■ Required action: With the pictures left out, transcribe exactly the lines from the one with "This screenshot has width=559, height=420." through the end of the data.
---
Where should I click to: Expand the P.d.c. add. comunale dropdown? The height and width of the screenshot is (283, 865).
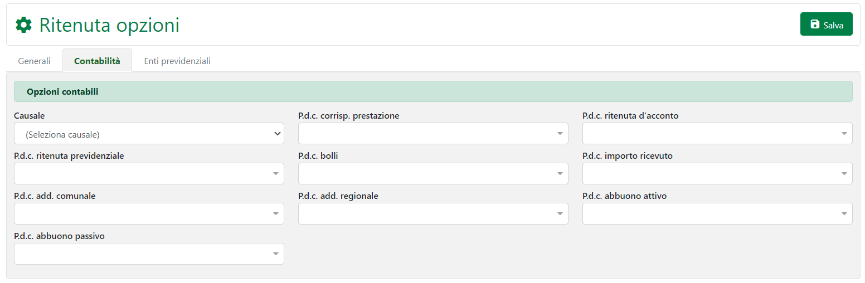(149, 214)
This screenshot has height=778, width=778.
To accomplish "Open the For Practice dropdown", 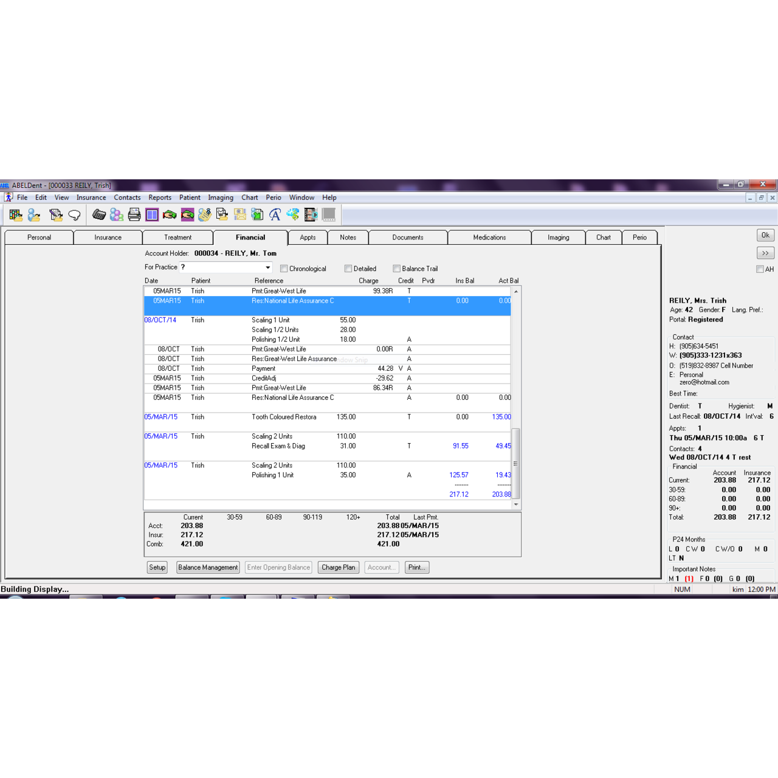I will (267, 267).
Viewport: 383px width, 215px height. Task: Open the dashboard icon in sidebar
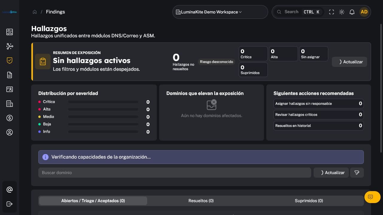(x=10, y=32)
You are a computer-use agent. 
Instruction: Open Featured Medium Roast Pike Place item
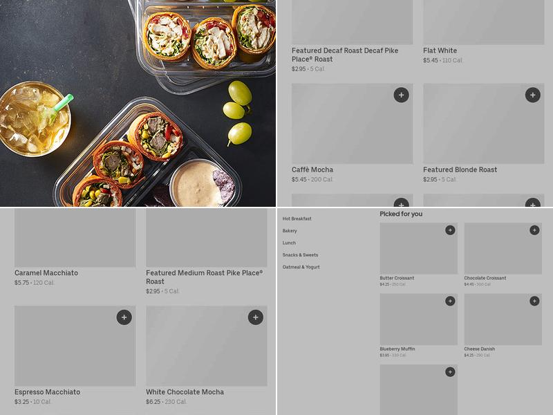coord(204,277)
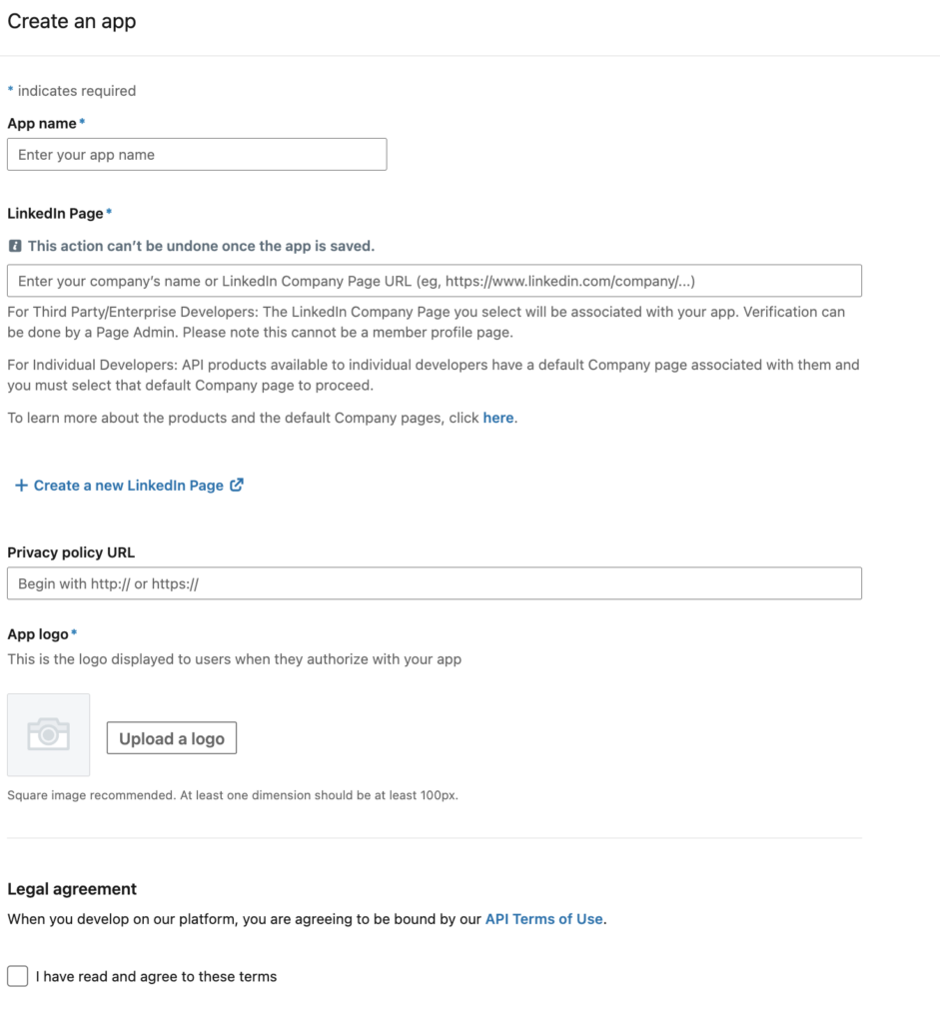Click the App name field label
The height and width of the screenshot is (1023, 940).
pyautogui.click(x=42, y=123)
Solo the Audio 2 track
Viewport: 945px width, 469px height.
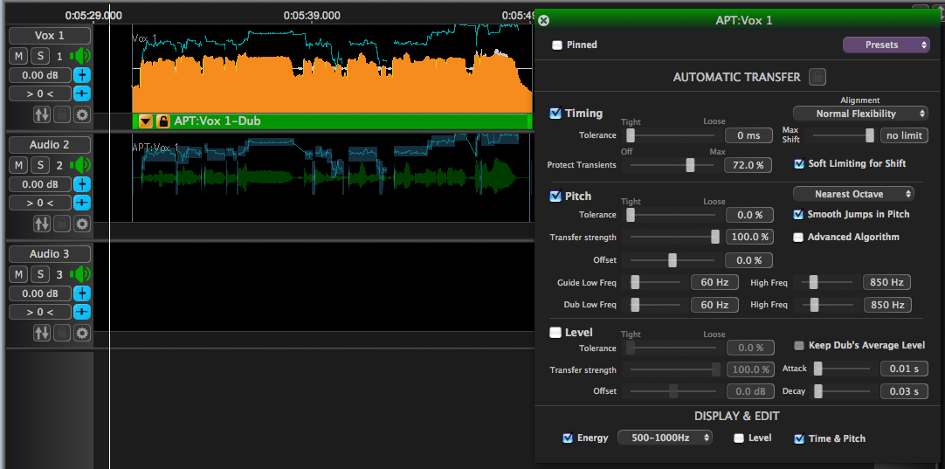(x=40, y=165)
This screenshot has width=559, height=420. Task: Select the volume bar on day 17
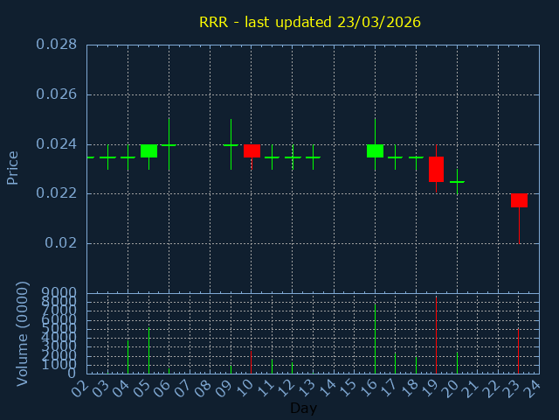pos(395,362)
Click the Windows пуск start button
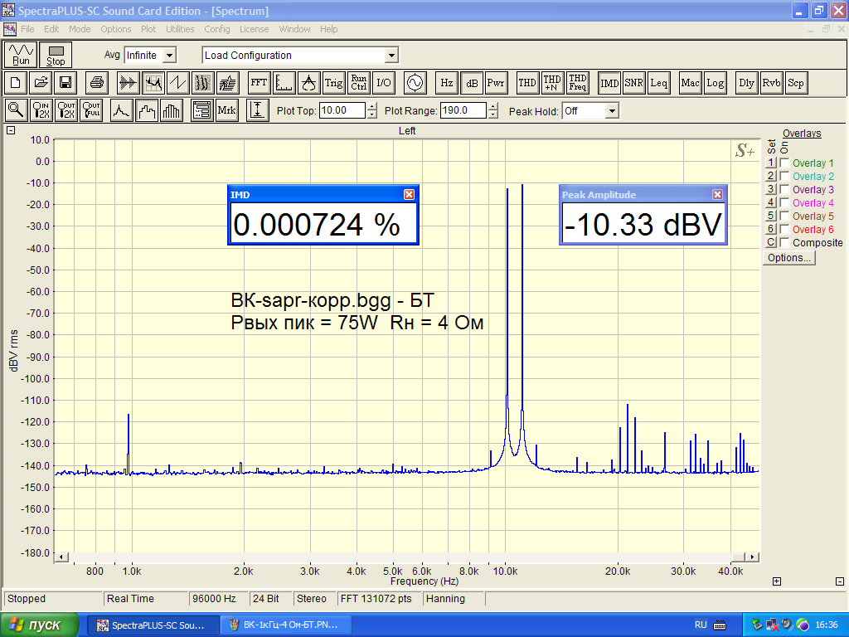The height and width of the screenshot is (637, 849). [x=40, y=625]
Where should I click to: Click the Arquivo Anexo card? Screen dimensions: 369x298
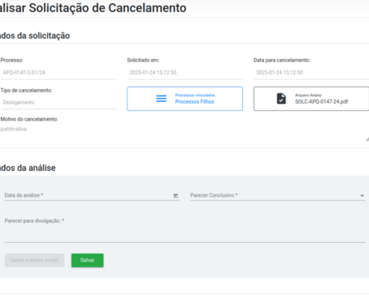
---
■ Written answer:
This screenshot has width=559, height=420. Task: Select the volume bar on day 17
pos(395,362)
Click the Windows пуск start button
The height and width of the screenshot is (637, 849). [x=40, y=625]
Where should I click to: Click the Arquivo Anexo card? Screen dimensions: 369x298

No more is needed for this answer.